Segment Start: THE INPUT

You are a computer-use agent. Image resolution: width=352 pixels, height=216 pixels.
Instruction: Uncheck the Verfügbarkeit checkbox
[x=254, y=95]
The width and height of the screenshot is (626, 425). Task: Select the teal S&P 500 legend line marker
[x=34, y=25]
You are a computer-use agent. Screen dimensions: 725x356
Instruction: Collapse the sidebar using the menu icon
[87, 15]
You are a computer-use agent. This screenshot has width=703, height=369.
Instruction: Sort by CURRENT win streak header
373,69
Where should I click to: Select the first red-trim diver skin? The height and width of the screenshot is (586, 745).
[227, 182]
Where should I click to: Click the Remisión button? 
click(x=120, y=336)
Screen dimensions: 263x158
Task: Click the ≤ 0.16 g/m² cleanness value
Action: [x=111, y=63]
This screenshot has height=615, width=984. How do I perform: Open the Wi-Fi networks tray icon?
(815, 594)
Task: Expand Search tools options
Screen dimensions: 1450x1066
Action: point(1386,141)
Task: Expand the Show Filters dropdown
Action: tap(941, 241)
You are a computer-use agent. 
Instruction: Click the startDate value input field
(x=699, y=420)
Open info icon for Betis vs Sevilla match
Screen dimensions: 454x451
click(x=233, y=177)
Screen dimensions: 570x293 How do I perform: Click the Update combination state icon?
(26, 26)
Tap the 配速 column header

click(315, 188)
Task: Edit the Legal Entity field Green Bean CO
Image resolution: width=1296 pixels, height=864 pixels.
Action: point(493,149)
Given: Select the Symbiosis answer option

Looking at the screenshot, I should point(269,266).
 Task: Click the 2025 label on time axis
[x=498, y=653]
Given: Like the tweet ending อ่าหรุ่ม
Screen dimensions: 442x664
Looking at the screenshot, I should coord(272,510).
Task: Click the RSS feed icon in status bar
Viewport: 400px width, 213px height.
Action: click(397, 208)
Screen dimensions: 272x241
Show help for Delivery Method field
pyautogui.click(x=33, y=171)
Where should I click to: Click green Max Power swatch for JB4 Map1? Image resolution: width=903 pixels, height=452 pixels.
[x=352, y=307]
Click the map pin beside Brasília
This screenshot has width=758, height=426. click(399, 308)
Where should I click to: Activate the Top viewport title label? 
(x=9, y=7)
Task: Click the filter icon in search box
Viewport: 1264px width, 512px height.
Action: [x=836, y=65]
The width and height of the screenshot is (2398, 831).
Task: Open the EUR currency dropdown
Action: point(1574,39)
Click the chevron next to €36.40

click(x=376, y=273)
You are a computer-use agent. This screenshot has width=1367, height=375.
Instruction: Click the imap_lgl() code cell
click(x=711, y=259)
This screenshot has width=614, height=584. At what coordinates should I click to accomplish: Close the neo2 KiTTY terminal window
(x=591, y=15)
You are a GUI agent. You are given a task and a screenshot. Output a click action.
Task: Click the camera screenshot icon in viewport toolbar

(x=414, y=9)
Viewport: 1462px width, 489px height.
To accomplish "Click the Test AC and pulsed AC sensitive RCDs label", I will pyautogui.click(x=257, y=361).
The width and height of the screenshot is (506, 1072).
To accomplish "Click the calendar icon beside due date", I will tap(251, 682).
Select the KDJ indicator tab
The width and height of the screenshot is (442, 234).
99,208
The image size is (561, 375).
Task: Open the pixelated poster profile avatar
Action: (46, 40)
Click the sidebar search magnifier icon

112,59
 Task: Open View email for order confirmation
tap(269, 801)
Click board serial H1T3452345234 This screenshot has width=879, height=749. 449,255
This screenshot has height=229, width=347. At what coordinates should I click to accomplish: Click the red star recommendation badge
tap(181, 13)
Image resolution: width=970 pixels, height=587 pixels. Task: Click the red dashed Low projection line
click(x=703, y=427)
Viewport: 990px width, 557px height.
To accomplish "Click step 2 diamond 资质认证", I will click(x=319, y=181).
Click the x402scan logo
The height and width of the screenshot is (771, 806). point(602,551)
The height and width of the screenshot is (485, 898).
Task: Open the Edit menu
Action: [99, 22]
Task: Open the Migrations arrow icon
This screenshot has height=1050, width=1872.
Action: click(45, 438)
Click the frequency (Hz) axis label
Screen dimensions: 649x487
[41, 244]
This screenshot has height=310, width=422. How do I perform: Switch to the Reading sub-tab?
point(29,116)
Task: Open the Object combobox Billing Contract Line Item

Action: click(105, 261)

Segment End: THE INPUT

Your job is to copy out every line from the records above that has the word "agent".

_REPLY TO THE EXERCISE_:
You are a computer-use agent. Image resolution: width=352 pixels, height=216 pixels.
You are a computer-use agent. Screen dimensions: 725x356
You are a computer-use agent. This screenshot has width=703, height=369.
You are a computer-use agent. 
You are a computer-use agent. This screenshot has width=1367, height=375.
You are a GUI agent. You are given a task and a screenshot. Output a click action.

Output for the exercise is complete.